Version vom 25. Juli 2016, 19:44 Uhr

Anetta Kahane, Podiumsdiskussion am 9. Juni 2014 im Rahmen des Kulturfestes „Birlikte – 10 Jahre nach dem Nagelbombenanschlag in der Keupstraße“

Anetta Kahane (* 1954 in Ost-Berlin) ist eine deutsche Journalistin, Menschenrechtsaktivistin sowie Gründerin und Vorsitzende der Amadeu Antonio Stiftung.

Leben

Anetta Kahane ist die Tochter des Journalisten Max Kahane und der Künstlerin Doris Kahane.

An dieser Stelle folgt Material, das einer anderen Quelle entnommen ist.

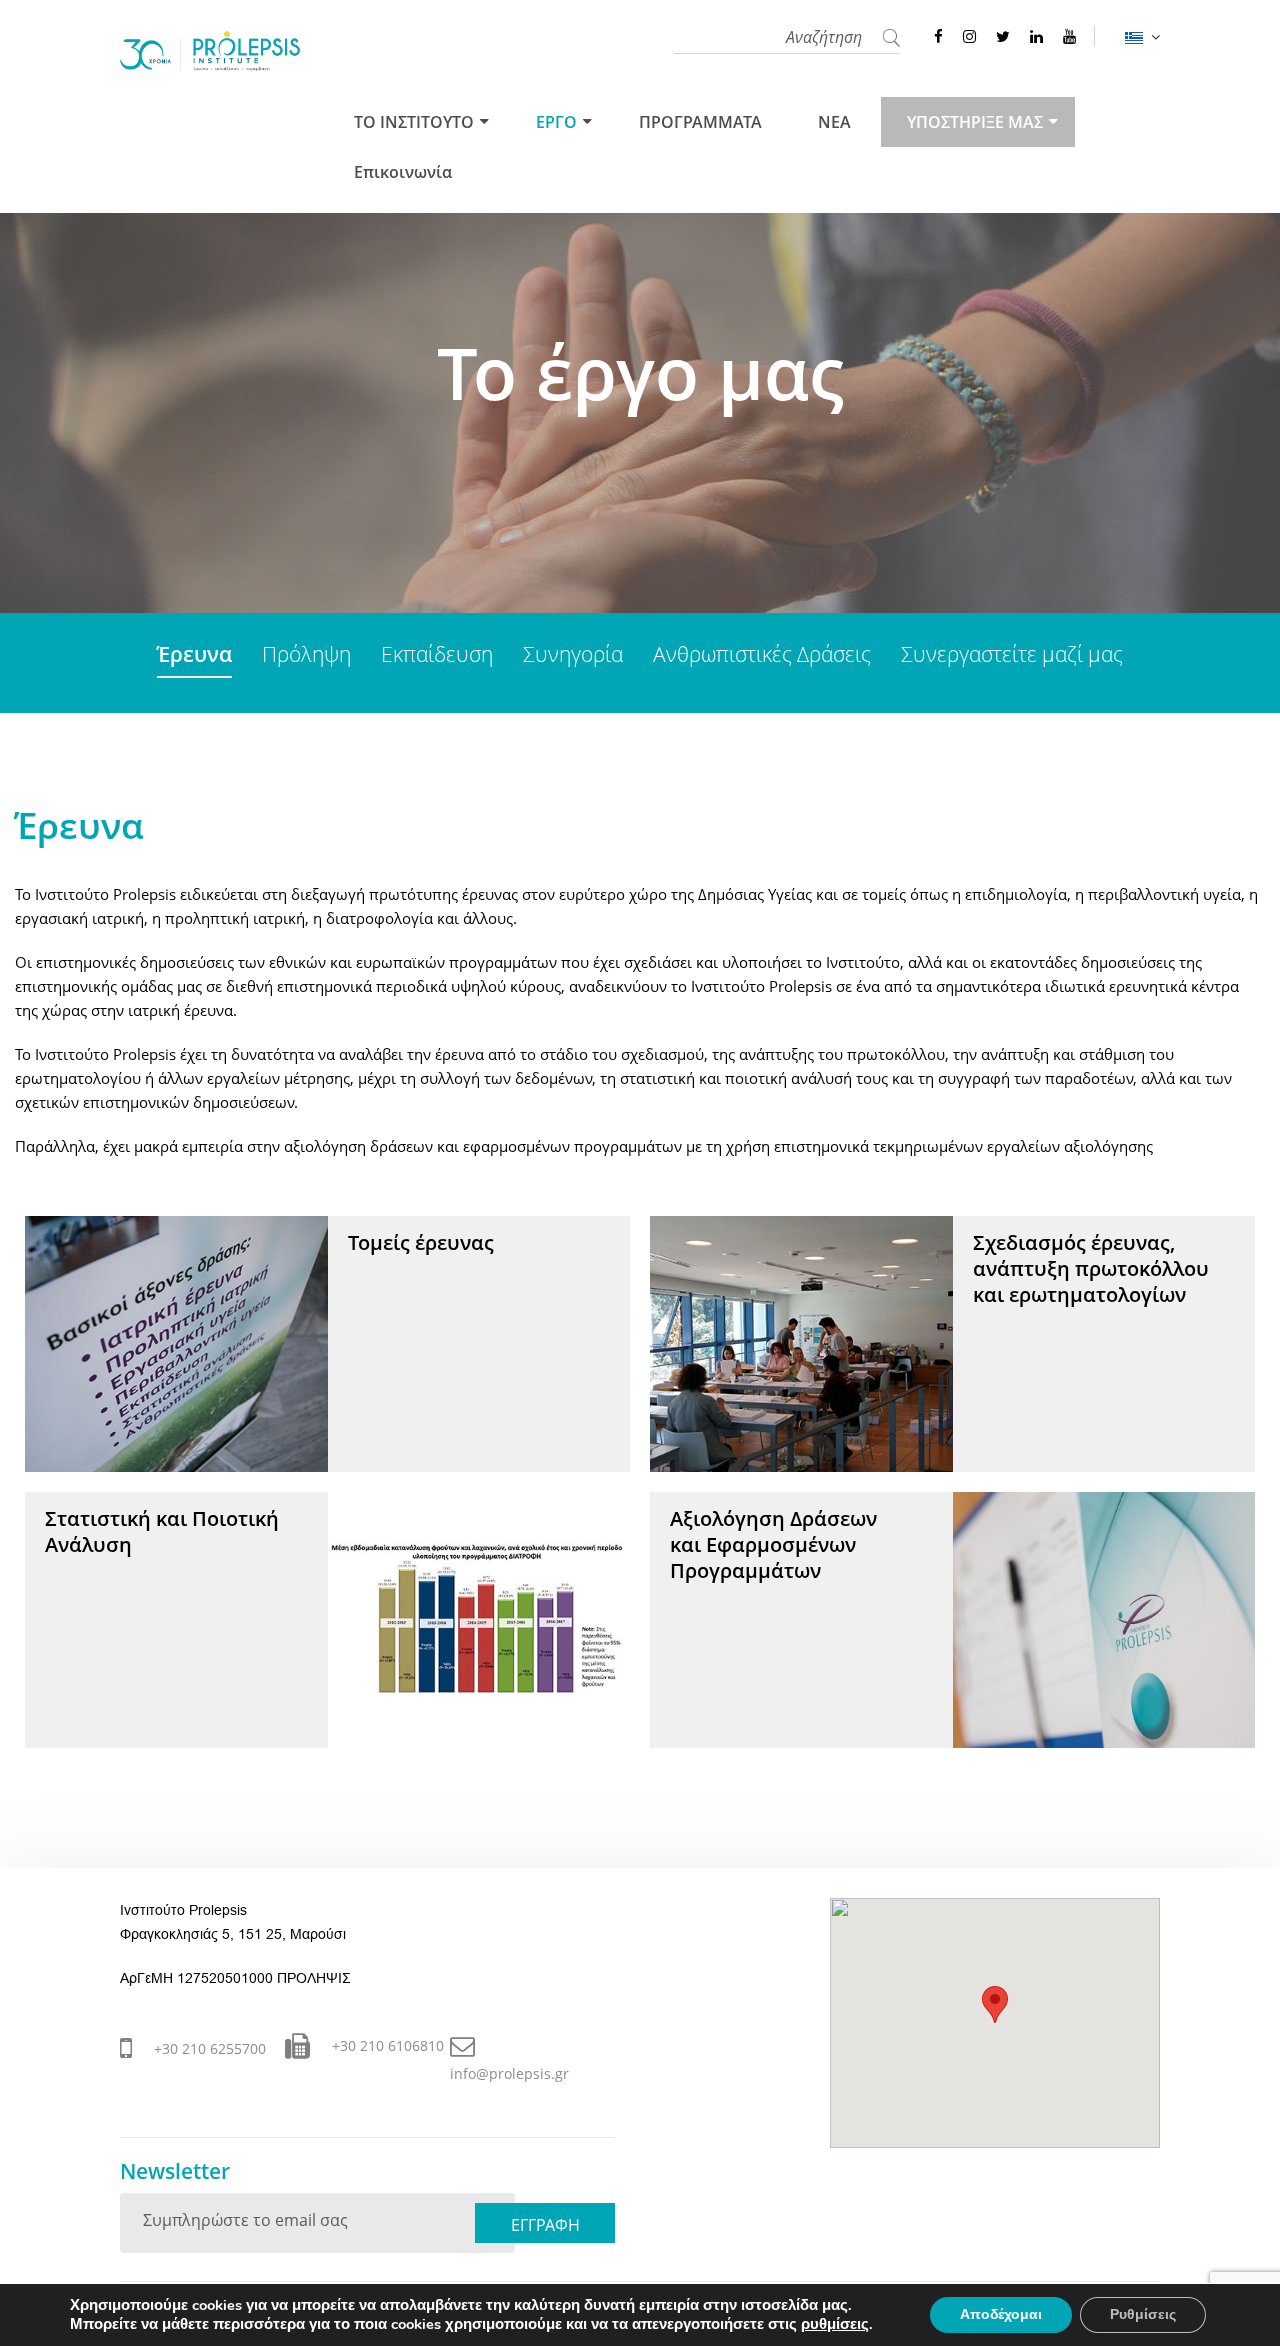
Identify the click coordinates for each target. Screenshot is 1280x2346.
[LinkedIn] (1036, 36)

Ihre Eltern hatten jüdische Wurzeln, doch die Religion spielte in der Familie keine Rolle. Ihr Vater war bekennender Kommunist, der vor dem nationalsozialistischen Regime aus Deutschland fliehen mussten. Er kämpfte in den Internationalen Brigaden, beide Eltern waren in der Résistance. Sie ist die Schwester des Filmregisseurs Peter Kahane. Anetta Kahane wuchs in Berlin-Pankow auf, verbrachte einen Teil ihrer Kindheit auch in Indien und Brasilien. Über ihr Verhältnis zum Judentum sagte sie in einem Interview mit Sabine am Orde von der taz 2004: „Der zentrale Gedanke des Judentums ist, Verantwortung für sich und die Gemeinschaft zu übernehmen – ohne zu missionieren. Meine Schwierigkeit war und ist es, einen Ort im Täterland zu finden. […] Gerechtigkeit ist das oberste Gebot im Judentum. Sobald ich aktiv werden konnte – mit der Wende –, habe ich das gemacht. Und ich werde es weiter tun.“[1]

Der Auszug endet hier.